Dataset entries:
┌──
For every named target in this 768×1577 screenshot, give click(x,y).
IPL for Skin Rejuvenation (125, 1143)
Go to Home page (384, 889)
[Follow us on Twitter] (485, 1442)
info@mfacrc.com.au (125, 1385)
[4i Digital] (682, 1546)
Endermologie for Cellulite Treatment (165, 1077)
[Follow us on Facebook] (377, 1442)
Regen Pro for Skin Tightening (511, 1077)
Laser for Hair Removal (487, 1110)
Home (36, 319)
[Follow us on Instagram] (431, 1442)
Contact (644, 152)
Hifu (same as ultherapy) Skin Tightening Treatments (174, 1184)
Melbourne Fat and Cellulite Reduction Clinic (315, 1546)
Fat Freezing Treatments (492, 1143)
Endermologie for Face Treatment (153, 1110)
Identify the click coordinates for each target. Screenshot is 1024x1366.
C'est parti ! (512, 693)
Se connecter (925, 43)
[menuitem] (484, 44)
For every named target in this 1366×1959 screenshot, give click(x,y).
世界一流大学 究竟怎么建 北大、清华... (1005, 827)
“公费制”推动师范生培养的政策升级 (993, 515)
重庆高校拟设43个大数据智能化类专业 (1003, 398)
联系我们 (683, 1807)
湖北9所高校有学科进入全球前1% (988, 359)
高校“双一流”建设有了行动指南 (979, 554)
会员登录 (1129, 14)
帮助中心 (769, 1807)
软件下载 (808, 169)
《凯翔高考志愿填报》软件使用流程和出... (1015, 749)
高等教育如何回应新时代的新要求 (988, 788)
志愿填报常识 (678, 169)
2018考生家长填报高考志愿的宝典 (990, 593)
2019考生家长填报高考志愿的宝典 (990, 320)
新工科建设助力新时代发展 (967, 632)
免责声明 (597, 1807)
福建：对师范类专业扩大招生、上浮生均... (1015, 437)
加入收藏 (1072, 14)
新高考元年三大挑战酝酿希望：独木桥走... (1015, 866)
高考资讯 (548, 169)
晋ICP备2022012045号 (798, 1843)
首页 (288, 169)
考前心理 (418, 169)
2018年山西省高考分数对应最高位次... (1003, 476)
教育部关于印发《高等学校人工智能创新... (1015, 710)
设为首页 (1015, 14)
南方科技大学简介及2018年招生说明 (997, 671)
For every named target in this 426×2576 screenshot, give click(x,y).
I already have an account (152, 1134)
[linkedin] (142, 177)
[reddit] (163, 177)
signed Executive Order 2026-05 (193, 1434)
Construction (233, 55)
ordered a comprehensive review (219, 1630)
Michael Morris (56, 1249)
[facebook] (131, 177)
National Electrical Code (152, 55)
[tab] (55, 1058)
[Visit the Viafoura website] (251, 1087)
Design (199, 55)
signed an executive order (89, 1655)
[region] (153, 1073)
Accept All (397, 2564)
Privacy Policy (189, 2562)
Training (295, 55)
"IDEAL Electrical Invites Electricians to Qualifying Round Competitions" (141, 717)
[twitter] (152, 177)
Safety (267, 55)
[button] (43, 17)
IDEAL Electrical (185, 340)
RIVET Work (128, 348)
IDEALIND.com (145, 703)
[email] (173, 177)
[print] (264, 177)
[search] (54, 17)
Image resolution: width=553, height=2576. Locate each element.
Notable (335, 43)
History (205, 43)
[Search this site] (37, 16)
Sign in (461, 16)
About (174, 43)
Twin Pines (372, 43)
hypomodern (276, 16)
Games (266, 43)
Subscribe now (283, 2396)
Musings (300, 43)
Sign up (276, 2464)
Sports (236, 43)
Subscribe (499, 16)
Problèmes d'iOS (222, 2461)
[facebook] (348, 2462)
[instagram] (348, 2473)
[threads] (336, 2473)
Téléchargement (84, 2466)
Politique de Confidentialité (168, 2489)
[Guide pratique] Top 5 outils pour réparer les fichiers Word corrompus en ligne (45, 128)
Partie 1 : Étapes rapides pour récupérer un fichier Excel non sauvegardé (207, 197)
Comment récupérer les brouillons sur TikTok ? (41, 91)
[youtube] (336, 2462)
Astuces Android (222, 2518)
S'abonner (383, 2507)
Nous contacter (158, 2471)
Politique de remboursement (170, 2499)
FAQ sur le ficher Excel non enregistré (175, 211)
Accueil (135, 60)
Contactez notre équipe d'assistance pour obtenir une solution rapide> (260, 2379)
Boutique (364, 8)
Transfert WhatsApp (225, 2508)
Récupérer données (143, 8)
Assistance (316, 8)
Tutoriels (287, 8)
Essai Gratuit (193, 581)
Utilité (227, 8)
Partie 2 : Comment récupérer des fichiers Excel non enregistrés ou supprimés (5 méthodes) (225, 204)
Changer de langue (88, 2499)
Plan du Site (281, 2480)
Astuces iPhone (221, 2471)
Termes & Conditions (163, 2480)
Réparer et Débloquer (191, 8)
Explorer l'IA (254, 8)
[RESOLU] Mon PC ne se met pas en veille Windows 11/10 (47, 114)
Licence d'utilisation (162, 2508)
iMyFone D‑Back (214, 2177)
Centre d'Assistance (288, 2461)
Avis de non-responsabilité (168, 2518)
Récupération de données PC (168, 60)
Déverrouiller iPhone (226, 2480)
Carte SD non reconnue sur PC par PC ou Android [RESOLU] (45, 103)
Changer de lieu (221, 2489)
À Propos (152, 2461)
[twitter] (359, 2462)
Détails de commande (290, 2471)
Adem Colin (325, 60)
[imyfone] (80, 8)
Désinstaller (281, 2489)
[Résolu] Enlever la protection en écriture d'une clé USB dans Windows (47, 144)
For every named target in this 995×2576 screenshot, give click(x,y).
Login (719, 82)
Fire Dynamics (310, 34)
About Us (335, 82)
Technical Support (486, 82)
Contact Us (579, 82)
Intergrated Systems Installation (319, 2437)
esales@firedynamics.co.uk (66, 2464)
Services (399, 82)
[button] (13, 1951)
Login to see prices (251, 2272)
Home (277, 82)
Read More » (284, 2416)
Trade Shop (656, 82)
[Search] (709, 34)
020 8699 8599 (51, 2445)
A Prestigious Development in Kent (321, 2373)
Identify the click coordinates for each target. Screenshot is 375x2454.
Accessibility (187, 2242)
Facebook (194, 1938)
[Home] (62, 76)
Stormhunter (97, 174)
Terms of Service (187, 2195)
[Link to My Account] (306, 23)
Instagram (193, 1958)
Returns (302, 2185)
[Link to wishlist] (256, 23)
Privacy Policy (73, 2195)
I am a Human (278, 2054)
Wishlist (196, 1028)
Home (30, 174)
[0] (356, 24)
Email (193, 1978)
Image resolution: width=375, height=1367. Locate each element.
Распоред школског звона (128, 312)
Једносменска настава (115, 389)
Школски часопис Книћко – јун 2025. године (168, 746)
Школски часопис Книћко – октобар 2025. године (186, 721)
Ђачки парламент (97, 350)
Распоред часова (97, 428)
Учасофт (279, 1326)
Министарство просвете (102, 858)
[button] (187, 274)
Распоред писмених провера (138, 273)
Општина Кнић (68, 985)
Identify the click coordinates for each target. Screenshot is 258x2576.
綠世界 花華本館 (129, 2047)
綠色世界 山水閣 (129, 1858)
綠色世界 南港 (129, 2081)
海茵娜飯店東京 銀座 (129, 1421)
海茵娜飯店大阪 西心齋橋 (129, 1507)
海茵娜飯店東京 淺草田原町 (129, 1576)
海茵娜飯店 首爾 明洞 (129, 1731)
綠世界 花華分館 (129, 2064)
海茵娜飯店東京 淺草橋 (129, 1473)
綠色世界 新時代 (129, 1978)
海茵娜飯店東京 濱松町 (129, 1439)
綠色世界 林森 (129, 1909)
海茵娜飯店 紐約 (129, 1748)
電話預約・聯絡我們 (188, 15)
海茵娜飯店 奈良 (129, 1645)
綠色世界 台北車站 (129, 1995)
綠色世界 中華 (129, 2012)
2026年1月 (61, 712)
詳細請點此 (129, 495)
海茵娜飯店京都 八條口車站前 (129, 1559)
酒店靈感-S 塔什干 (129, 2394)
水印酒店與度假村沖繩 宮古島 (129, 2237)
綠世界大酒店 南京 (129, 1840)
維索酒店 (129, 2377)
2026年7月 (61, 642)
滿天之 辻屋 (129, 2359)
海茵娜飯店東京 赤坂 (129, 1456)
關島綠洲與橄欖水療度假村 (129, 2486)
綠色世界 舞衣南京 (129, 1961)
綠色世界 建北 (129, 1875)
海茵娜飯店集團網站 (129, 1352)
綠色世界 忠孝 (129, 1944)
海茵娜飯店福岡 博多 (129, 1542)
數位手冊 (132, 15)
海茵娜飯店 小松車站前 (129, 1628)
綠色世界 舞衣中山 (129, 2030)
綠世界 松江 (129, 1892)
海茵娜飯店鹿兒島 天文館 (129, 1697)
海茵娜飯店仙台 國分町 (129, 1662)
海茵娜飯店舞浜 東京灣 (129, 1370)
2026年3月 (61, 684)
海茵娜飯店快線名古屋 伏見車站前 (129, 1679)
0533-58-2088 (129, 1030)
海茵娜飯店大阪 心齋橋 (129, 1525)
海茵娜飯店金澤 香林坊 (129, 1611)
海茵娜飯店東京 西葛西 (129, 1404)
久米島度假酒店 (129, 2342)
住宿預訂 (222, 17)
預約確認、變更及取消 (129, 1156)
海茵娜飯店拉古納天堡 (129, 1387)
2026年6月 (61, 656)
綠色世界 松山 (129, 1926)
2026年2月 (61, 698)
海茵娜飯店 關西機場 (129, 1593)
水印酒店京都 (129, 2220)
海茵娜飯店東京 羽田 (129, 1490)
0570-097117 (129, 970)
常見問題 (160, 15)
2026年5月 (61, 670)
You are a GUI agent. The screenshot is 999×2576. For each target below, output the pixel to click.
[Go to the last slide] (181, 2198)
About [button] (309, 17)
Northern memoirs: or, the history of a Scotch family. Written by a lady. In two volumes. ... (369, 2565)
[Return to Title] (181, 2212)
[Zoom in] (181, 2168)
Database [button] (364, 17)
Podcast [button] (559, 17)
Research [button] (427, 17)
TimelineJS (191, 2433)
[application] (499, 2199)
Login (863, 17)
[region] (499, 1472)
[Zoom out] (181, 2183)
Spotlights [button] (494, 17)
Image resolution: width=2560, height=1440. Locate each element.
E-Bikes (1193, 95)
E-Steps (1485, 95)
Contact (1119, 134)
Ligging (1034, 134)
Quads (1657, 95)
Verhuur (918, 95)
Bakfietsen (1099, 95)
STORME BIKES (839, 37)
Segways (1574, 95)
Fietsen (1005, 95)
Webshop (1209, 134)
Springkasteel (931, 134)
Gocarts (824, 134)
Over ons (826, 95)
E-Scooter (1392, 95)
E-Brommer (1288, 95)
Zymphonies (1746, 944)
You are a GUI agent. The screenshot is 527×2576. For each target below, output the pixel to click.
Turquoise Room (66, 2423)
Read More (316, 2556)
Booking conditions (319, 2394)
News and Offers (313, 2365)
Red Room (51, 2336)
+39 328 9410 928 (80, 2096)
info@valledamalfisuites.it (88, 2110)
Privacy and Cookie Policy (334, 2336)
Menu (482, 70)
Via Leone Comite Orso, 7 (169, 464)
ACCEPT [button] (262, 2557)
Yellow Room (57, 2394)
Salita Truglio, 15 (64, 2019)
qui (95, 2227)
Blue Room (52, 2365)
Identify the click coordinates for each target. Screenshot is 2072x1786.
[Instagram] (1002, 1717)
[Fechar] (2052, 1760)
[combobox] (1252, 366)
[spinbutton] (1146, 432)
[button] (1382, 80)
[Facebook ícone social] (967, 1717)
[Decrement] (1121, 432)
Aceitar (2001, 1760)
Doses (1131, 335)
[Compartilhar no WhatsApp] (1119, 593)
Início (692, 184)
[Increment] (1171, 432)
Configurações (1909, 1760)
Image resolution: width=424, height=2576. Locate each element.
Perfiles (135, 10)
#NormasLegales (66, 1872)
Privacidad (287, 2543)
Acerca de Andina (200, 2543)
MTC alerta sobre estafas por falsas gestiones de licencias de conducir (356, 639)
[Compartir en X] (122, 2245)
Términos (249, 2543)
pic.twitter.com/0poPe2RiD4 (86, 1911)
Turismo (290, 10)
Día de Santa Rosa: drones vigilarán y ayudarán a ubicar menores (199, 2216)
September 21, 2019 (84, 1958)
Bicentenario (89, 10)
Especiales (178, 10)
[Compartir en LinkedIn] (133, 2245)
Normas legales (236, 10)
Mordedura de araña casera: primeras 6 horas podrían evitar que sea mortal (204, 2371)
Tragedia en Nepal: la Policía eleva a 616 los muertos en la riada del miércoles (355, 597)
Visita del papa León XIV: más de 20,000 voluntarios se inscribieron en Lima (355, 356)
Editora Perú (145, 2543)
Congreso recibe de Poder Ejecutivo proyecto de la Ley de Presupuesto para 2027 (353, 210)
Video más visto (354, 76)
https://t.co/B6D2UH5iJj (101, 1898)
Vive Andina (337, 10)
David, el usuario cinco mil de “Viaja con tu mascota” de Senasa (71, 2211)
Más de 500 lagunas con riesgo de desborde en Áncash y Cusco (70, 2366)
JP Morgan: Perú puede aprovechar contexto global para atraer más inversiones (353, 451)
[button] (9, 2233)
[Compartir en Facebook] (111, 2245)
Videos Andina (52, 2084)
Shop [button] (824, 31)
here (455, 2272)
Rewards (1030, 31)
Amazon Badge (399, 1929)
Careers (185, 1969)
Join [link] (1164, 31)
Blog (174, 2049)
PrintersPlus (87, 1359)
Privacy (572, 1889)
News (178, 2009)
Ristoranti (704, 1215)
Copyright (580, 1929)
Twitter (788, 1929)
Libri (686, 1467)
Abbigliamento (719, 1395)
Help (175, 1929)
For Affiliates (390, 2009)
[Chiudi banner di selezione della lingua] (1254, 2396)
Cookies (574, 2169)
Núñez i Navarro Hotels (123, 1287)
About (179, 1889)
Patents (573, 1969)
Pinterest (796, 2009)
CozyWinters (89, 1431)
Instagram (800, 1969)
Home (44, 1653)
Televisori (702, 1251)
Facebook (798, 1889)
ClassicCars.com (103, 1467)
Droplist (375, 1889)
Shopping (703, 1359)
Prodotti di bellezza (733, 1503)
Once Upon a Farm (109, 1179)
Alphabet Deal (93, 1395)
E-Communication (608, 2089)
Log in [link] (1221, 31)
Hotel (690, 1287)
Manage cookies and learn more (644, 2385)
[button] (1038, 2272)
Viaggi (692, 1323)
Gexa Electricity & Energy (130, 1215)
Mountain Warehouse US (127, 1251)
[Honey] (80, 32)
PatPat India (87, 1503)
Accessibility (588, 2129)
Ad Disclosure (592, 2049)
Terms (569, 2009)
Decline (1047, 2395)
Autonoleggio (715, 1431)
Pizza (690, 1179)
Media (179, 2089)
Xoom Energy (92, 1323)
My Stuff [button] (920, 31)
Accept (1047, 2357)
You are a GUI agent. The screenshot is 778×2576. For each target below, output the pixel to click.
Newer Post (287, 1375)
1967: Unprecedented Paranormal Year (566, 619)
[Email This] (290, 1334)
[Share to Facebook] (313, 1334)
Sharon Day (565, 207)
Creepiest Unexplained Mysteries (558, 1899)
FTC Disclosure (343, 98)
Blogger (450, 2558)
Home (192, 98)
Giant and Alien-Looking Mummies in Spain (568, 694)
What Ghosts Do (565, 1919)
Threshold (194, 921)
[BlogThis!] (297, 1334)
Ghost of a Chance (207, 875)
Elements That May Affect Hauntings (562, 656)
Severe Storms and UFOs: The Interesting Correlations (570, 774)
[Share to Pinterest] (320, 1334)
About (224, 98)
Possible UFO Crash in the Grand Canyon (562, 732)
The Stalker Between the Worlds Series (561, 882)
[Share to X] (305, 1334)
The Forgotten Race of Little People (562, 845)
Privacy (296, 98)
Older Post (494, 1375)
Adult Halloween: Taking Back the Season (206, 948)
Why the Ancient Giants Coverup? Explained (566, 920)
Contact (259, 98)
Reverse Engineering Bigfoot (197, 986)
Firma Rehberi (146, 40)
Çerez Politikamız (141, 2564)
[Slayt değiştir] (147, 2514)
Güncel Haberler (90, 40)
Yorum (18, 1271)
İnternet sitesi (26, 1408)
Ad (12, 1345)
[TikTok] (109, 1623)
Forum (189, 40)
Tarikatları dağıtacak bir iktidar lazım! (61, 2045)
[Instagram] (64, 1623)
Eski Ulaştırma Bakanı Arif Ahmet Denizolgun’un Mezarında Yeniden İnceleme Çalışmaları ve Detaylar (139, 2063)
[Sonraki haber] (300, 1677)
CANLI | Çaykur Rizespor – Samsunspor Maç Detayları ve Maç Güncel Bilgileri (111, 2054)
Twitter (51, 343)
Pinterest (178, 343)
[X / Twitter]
└──
**What is being asked**
Begin at the line containing "What Ghosts Do (565, 1919)" and reproduce every line through the last one in the records above, exactly.

**Response to the task**
What Ghosts Do (565, 1919)
Threshold (194, 921)
[BlogThis!] (297, 1334)
Ghost of a Chance (207, 875)
Elements That May Affect Hauntings (562, 656)
Severe Storms and UFOs: The Interesting Correlations (570, 774)
[Share to Pinterest] (320, 1334)
About (224, 98)
Possible UFO Crash in the Grand Canyon (562, 732)
The Stalker Between the Worlds Series (561, 882)
[Share to X] (305, 1334)
The Forgotten Race of Little People (562, 845)
Privacy (296, 98)
Older Post (494, 1375)
Adult Halloween: Taking Back the Season (206, 948)
Why the Ancient Giants Coverup? Explained (566, 920)
Contact (259, 98)
Reverse Engineering Bigfoot (197, 986)
Firma Rehberi (146, 40)
Çerez Politikamız (141, 2564)
[Slayt değiştir] (147, 2514)
Güncel Haberler (90, 40)
Yorum (18, 1271)
İnternet sitesi (26, 1408)
Ad (12, 1345)
[TikTok] (109, 1623)
Forum (189, 40)
Tarikatları dağıtacak bir iktidar lazım! (61, 2045)
[Instagram] (64, 1623)
Eski Ulaştırma Bakanı Arif Ahmet Denizolgun’un Mezarında Yeniden İnceleme Çalışmaları ve Detaylar (139, 2063)
[Sonraki haber] (300, 1677)
CANLI | Çaykur Rizespor – Samsunspor Maç Detayları ve Maç Güncel Bilgileri (111, 2054)
Twitter (51, 343)
Pinterest (178, 343)
[X / Twitter]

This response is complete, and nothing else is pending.